Andiamo ai numeri (Indicatori di finanza pubblica). Per l’indebitamento netto nominale (in percentuale del Pil) si prevede per quest’anno un -2,6, che dovrebbe diventare -2,0 l’anno prossimo e -1,5 nel 2016. In termini strutturali tale indebitamento passerebbe dal -0,6 di quest’anno allo 0,0 del 2016. Più semplicemente, questo significa che il governo, al di là degli annunci e della propaganda, intende rispettare pedissequamente ciò su cui il nostro Paese si è impegnato con Bruxelles e, segnatamente, ciò che impone il Fiscal compact, ovvero il conseguimento del pareggio di bilancio in termini strutturali entro il 2016.

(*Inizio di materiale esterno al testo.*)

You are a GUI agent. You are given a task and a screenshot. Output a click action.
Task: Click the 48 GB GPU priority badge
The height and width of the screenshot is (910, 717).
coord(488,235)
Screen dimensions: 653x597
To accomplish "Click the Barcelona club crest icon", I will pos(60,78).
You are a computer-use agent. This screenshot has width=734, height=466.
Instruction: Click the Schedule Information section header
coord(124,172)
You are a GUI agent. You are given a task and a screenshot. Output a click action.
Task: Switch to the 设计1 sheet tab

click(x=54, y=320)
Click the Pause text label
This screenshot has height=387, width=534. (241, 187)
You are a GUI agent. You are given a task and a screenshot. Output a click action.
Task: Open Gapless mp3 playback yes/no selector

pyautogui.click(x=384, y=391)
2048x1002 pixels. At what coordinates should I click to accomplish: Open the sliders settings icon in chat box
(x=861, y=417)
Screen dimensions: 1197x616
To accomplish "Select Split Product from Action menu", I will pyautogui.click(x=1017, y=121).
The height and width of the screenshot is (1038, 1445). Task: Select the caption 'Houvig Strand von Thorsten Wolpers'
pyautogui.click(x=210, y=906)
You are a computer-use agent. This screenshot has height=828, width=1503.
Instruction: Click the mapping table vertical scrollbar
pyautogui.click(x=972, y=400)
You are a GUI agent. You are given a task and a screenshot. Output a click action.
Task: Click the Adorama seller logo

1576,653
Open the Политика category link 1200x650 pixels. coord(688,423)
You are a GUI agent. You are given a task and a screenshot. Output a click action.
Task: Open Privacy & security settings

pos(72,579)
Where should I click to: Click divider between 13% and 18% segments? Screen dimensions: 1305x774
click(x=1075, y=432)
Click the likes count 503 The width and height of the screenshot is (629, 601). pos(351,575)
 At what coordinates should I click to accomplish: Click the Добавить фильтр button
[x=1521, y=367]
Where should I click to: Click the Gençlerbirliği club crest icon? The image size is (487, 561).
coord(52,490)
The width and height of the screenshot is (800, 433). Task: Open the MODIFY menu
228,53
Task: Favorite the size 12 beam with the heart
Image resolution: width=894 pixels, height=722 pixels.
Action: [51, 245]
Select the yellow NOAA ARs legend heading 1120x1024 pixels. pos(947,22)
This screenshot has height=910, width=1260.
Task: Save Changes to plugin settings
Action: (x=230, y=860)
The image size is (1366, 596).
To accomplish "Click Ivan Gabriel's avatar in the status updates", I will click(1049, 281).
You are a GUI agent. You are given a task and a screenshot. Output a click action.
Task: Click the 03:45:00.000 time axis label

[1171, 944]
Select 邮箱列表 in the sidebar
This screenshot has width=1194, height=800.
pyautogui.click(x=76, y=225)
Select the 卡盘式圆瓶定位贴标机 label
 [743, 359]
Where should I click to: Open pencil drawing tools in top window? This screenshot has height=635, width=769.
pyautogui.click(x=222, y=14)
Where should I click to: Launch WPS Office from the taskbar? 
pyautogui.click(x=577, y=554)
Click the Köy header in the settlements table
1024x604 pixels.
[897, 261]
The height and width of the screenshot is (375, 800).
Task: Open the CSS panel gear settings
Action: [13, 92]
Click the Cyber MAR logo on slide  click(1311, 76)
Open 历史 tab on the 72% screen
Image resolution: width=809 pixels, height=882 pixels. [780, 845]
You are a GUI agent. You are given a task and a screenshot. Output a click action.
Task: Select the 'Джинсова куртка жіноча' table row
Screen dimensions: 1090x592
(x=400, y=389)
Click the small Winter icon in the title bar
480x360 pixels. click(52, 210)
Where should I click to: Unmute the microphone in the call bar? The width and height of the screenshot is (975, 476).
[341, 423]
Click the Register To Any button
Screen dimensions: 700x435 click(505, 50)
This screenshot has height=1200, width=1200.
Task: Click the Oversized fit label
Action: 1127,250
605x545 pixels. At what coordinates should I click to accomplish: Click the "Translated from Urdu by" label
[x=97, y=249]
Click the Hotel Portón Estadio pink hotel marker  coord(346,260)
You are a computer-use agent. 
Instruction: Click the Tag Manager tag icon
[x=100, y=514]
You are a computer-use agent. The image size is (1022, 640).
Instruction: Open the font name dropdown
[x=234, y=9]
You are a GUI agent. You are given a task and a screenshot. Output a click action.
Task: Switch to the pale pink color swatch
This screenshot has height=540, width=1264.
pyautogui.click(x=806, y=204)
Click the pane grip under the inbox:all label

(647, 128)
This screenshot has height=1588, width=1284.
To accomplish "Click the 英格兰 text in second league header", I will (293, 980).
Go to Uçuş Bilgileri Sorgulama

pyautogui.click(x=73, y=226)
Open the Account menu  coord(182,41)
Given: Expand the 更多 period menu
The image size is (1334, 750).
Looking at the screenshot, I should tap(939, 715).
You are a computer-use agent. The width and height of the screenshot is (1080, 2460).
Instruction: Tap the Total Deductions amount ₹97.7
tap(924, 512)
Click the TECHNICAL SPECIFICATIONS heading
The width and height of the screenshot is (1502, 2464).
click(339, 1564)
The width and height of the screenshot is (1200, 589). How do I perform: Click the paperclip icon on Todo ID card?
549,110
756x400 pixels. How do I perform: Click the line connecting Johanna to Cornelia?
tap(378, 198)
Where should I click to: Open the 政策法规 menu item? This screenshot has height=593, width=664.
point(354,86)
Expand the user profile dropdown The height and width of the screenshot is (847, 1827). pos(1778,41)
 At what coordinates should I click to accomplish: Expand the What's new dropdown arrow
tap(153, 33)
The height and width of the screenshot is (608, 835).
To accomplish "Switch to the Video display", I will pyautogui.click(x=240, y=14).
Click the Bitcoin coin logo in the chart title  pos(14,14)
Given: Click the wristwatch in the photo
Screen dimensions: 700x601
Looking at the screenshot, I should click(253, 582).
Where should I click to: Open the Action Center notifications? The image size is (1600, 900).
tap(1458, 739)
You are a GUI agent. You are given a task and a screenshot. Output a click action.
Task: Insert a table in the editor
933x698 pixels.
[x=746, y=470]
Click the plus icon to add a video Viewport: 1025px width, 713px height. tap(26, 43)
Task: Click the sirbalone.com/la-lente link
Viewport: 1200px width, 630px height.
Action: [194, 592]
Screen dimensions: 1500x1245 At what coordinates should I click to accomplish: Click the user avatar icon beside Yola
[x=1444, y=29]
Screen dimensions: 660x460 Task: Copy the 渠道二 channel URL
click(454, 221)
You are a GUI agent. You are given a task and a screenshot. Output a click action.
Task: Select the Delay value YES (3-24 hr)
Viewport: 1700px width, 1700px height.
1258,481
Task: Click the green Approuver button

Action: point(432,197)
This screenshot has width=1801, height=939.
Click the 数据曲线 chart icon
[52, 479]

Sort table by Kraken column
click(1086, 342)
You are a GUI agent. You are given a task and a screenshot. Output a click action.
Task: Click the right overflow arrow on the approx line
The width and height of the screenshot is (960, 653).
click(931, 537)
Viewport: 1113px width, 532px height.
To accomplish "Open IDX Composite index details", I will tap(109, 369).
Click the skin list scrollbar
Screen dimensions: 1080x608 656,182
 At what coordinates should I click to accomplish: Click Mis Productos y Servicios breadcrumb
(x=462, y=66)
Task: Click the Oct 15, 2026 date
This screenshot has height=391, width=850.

Nell’era della comunicazione frenetica le notizie hanno un tempo di vita brevissimo, si sa. E quello che si dice oggi non è detto che arrivi fino a domani. Ma qui siamo di fronte ad un rovesciamento clamoroso degli impegni assunti pubblicamente con il Paese. Senza, peraltro, darne una spiegazione a posteriori.

Torniamo ai fatti. Non più di un mese fa il Commissario europeo agli affari economici e monetari Olli Rehn, aveva avvertito il governo sui rischi di nuovo sforamento dei conti pubblici e, dunque, sull’apertura di una nuova procedura di infrazione a nostro carico. Aveva detto che per stare dentro i vincoli del patto di stabilità l’Italia avrebbe dovuto realizzare “surplus primari al di sopra dei livelli storici”. Tradotto: ridurre drasticamente la spesa pubblica per avere avanzi primari (rapporto tra entrate ed uscite dello stato al netto degli interessi sul debito) più sostanziosi, oltre il 2,2% realizzato l’anno scorso che già ci vedeva in testa nell’intera zona Euro.

Ricordate la risposta – stizzita – di Renzi? “No all’Europa dei vincoli”. Come a dire: il nostro paese è stufo dei diktat di Bruxelles. Sennonché, ritornando sul Def, su questo versante scopriamo che il governo è andato perfino oltre i “compiti a casa” assegnatigli dal severo commissario finlandese. La previsione, infatti, è questa: un balzo del surplus primario dal 2,6 (sul Pil) di quest’anno al 4,6 del 2017, fino al 5 nel 2018. Sostanzialmente 2 punti di Pil di minori spese (sembra che non sia previsto, al momento, un aumento delle entrate fiscali) in tre anni che, grosso modo, farebbero 32 miliardi di euro. Esattamente quanto ha stimato di rastrellare nello stesso periodo il commissario per la Spending Review Carlo Cottarelli.

I conti tornano. Da qui ai prossimi mesi la macchina dei tagli alla spesa, compresa quella sociale, e della svendita del patrimonio pubblico dovrà girare a pieno regime, anche per compensare gli effetti sul bilancio dalla misura sull’Irpef. Altro che margini di manovra sul deficit!

Cottarelli, dal suo canto, sta mettendo già le mani avanti, sapendo che questi tagli non saranno indolori (solo dalla “revisione della struttura dello Stato” si prevedono 85 mila esuberi, uno scenario greco!). In ogni caso è prevedibile l’impatto negativo che gli stessi potranno avere sul Pil (forse per questo le stime sulla crescita sono molto “prudenti”). Un impatto che non potrà essere mitigato né dalle “riforme strutturali” del mercato del lavoro e da una modesta riduzione del cuneo fiscale, né dal bonus Irpef per i redditi inferiori a 25 mila euro.

Tutti gli studi più autorevoli al riguardo, compresi quelli del Fondo monetario internazionale, dimostrano che un taglio della spesa pubblica di 10 miliardi avrebbe come effetto una contrazione del Pil di oltre 15 miliardi, mentre una riduzione della pressione fiscale di 10 miliardi comporterebbe un incremento del Pil di non più di 2 miliardi. Provate a quantificare l’effetto di 32 miliardi in tre anni!

Al netto delle piroette del premier, ordunque, la strada sembra tracciata: ora e sempre austerità!